Data scientists must have specialization in at least one programming language, such as R or Python. They must also be adept at
- Extracting and manipulating data with SQL.
- Building machine learning algorithms.
- Analyzing datasets using statistical techniques.
2. MLOps Engineer
MLOps engineers must convert data science code into a functional end product. They also must create business models and incorporate them into the company’s website. Additionally, they must develop systems that direct potential customers to pages that serve their requirements. MLOps engineers must also check various metrics and logs to ensure the business is on the right track. They must implement multiple access control mechanisms, also verify that the infrastructure is in line with the compliance policies.
MLOPs engineers must work with machine learning libraries like PyTorch and TensorFlow. Having these skills in the toolbelt is a definite advantage. They must also have a good idea about the fundamentals of ML algorithms. They must be skilled in
- Refactoring data scientists’ codes and keeping them production ready.
- Have a good understanding of software development and MLOps concepts such as CI/CD pipelines.
3. Machine Learning Engineer
The job of a machine learning engineer is to design scalable AI products for end users. Machine learning engineers must also build machine learning pipelines and train employees. They must also constantly monitor model performance and reeducate the handlers when needed. In this competitive field, having a well-crafted machine learning engineer resume becomes paramount to distinguish oneself from other jobseekers and demonstrate the expertise and experience necessary to excel in this demanding role.
Machine learning engineers are placed somewhere between data science and software engineering. But, they must understand the working of both domains. Machine learning engineers must:
- Learn statistics, probability, and the fundamentals of ML modeling.
- They must understand software engineering principles like abstraction, modularity, and version control.
- Have knowledge of MLOps.
- Must be aware of the best practices associated with incorporating data science models into production.
4. Data Science Consultant
Data science consultants offer machine learning and AI solutions for their clients. Additionally, most consultants work on multiple projects with clients in different industries. Machine learning strategy consultants offer AI-driven strategies to solve problems, but they do not implement them.
Data science consultants offer and implement fully functional ML products for their clients.
- Data science consultants must know the building process of machine learning algorithms. They must analyze vast amounts of data and offer valuable solutions.
- They must know how to translate data into actionable insights that non-technical people can understand.
5. Machine Learning Research Scientist
A machine learning scientist generally finds opportunities in academic settings where ML research is a top priority. A high level of accuracy is expected of ML research scientists. They also manage end-to-end project workflows.
Most researchers specialize in a single ML field area and continue exploring new opportunities in that specific niche.

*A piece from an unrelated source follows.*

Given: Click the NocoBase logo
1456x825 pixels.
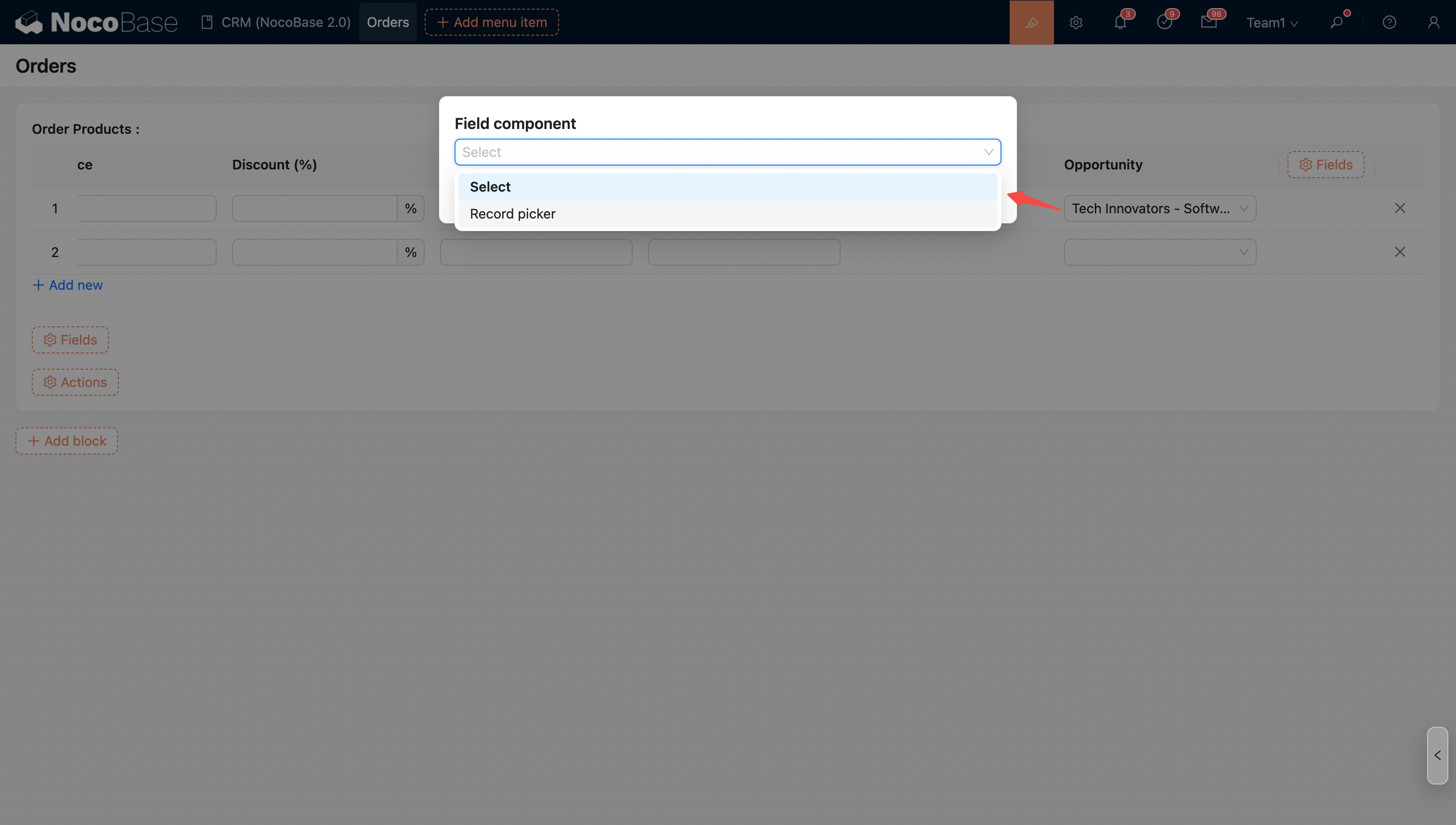Looking at the screenshot, I should (x=96, y=23).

- Machine learning researchers must have skills in writing research papers.
- They must have a good grasp of at least one programming language.
- ML skills in a specific field (Optimization/ Regression analysis) can be an added advantage.
6. Computer Vision Engineer
Computer vision engineers develop object detection, face recognition, and pose estimation models for various organizations. So, the computer vision engineer’s job is highly specialized, as their focus is limited to a distinct domain.
Computer Vision Engineers must come up with innovative solutions or make improvements to existing ones.
- Engineers must have strong programming skills and software engineering principles.
- They must be experts at solving DSA or Data Structures and Algorithms
- They must have good calculus, statistics, mathematical optimization, and linear algebra knowledge.
Machine learning skills can result in fulfilling careers. Likewise, the opportunities are endless if you have skills in a specific area like speech recognition or computer vision. Also, all machine learning roles come with attractive salaries. They also offer room for continuous progress and improvement. So, you must look for ML job opportunities that match your decision interests and capabilities.